Hence for any form of maintainability you really do need to spell
*everything* out in code comments. All those little discoveries and
observations. Otherwise it'll be lost, unless the fraught reader decides
to go hunting in the git repository.
> #else
> static void nmi_shootdown_cpus(void)
> {
> /* There are no cpus to shootdown */
> }
> +static void nmi_shootdown_cpus_stage2(void)
> +{
> +}
> #endif
Although the compiler will inline this function for you, we'd
conventionally declare it static inline. We might as well do this here as
well, and fix up nmi_shootdown_cpus() too.
> diff -puN arch/x86_64/kernel/io_apic.c~kdump-fix-apic-shutdown-sequence arch/x86_64/kernel/io_apic.c
> --- a/arch/x86_64/kernel/io_apic.c~kdump-fix-apic-shutdown-sequence
> +++ a/arch/x86_64/kernel/io_apic.c
> @@ -371,6 +371,50 @@ static void unmask_IO_APIC_irq (unsigned
> spin_unlock_irqrestore(&ioapic_lock, flags);
> }
>
> +static void crash_mask_IO_APIC_pin(unsigned int apic, unsigned int pin, int reg1)
> +{
> + struct IO_APIC_route_entry entry;
> + unsigned long flags;
> +
> + /* Check delivery_mode to be sure we're not clearing an SMI pin
> + * Don't bother disabling masked pins
> + */
> + spin_lock_irqsave(&ioapic_lock, flags);
> + *(((int*)&entry) + 0) = io_apic_read(apic, 0x10 + 2 * pin);
> + spin_unlock_irqrestore(&ioapic_lock, flags);
> + if (entry.delivery_mode == dest_SMI || entry.mask)
> + return;
> +
> + entry.mask = 1;
> + *(((int*)&entry) + 1) = reg1;
> +
> + spin_lock_irqsave(&ioapic_lock, flags);
> + io_apic_write(apic, 0x10 + 2 * pin, *(((int *)&entry) + 0));
> + io_apic_write(apic, 0x11 + 2 * pin, *(((int *)&entry) + 1));
> + io_apic_sync(apic);
> + spin_unlock_irqrestore(&ioapic_lock, flags);
> +}
> +
> +/*
> + * This function is used for kdump to mask all IO-APIC IRQs, and reset
> + * the destination apic ID.
> + */
> +void crash_mask_IO_APIC(int cpu)
> +{
> + int apic, pin;
> + int reg1;
> + cpumask_t mask;
> +
> + cpus_clear(mask);
> + cpu_set(cpu, mask);
> + reg1 = SET_APIC_LOGICAL_ID(cpu_mask_to_apicid(mask));
> +
> + for (apic = 0; apic < nr_ioapics; apic++) {
> + for (pin = 0; pin < nr_ioapic_registers[apic]; pin++)

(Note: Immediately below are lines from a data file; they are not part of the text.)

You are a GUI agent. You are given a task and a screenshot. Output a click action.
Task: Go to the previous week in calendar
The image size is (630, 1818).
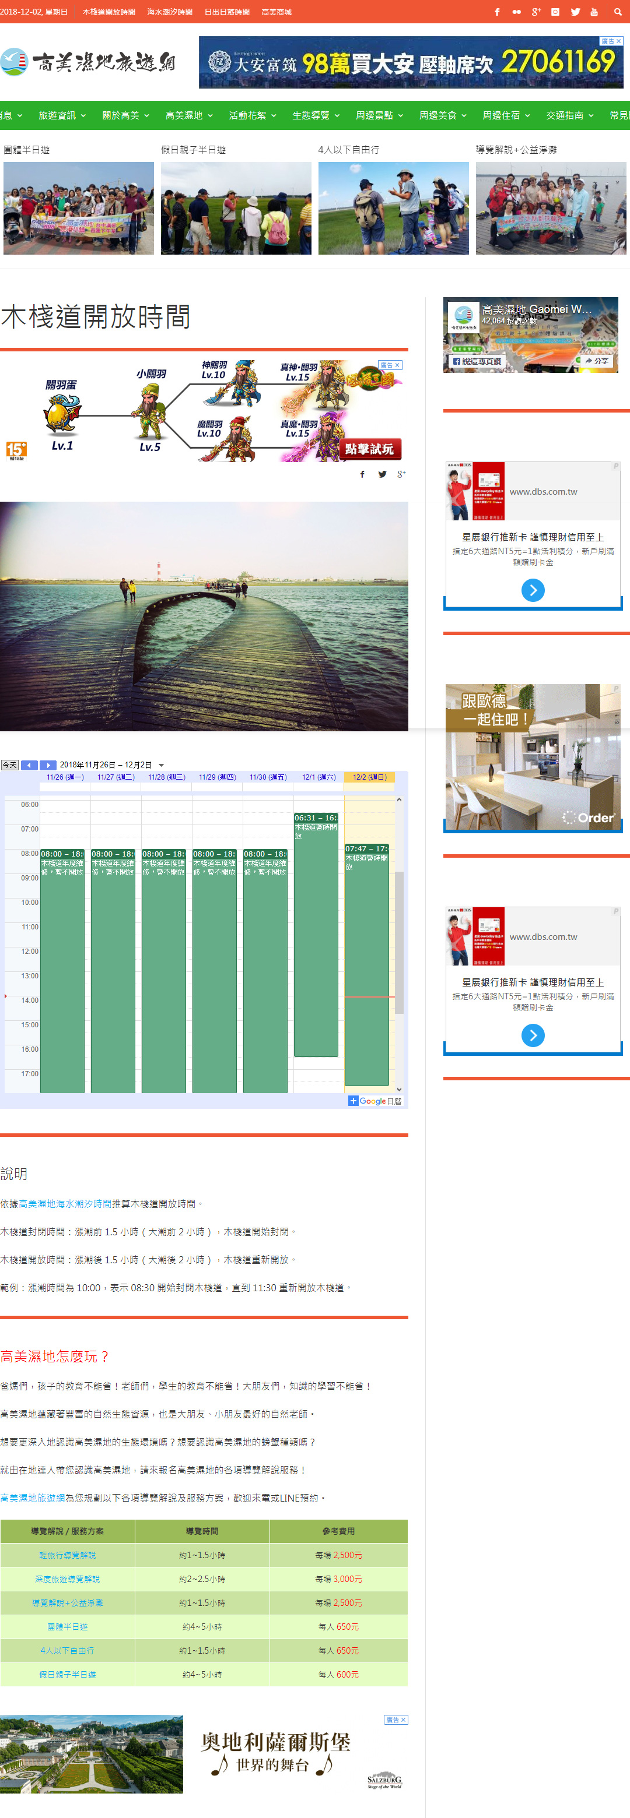29,765
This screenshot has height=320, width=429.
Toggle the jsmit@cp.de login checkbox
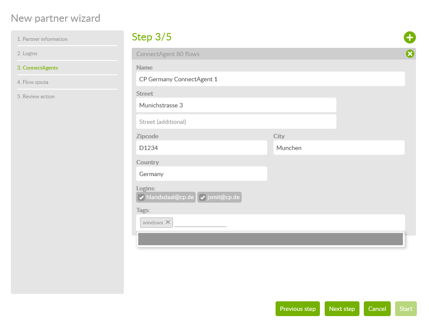pos(203,198)
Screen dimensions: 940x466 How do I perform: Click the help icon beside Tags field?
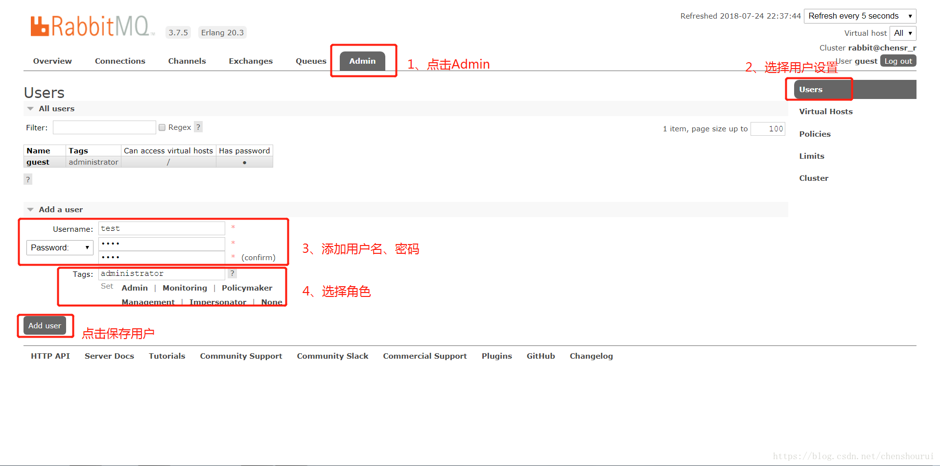pyautogui.click(x=232, y=273)
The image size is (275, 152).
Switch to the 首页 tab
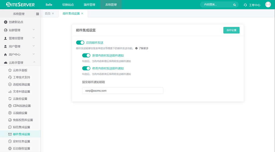pyautogui.click(x=48, y=13)
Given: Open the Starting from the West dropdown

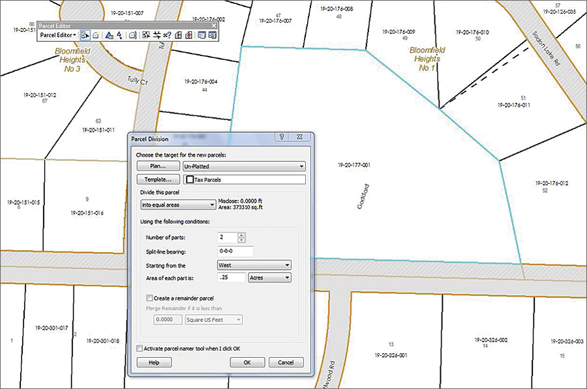Looking at the screenshot, I should coord(254,265).
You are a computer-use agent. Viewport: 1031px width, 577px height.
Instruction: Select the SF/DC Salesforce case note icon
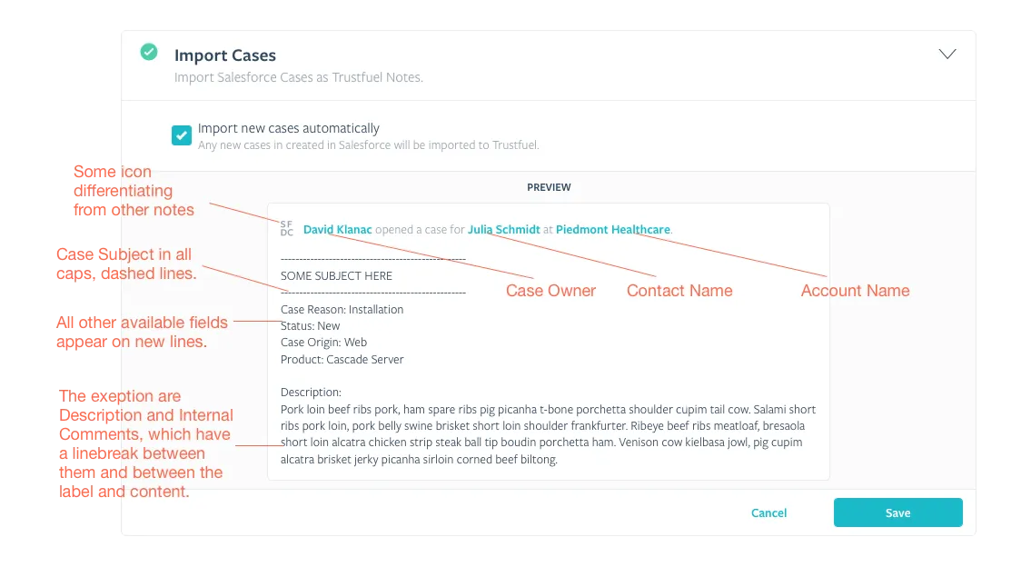click(x=285, y=228)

> + crash_mask_IO_APIC_pin(apic, pin, reg1);
> + }
> +}
The above two functions are unneeded if CONFIG_CRASH_DUMP=n, hence they
should have the appropriate ifdef wrapping.
A couple of questions.
How bad is it if you just run with irqpoll in the kdump kernel?
If running with irqpoll is usable that is probably preferable
to putting in a hardware work around we can survive without.
Have you done any looking at moving where the kernel initalizes
io_apics? One of the todo items on the path is to leave
io_apic mode enabled and just startup the kernel in io_apic
mode.
When doing that a version of your work around (if needed)
would certainly be reasonable.
My general concern is that the trickier we get in the code
running in the crashed kernel the less reliable the entire
process will be.
Eric
Hello Andrew,
thanks a lot for looking at this patch.
> Please feed the diff through scripts/checkpatch.pl. It finds a lot of issues.
I should have read the latest version of SubmittingPatches :-(
I didn't expect you to pick up this patch so quickly, if I did
I'd have cleaned it more thoroughly. I apologize.
I expect this patch to go through a few more iterations in discussions
with Vivek and other people on this list.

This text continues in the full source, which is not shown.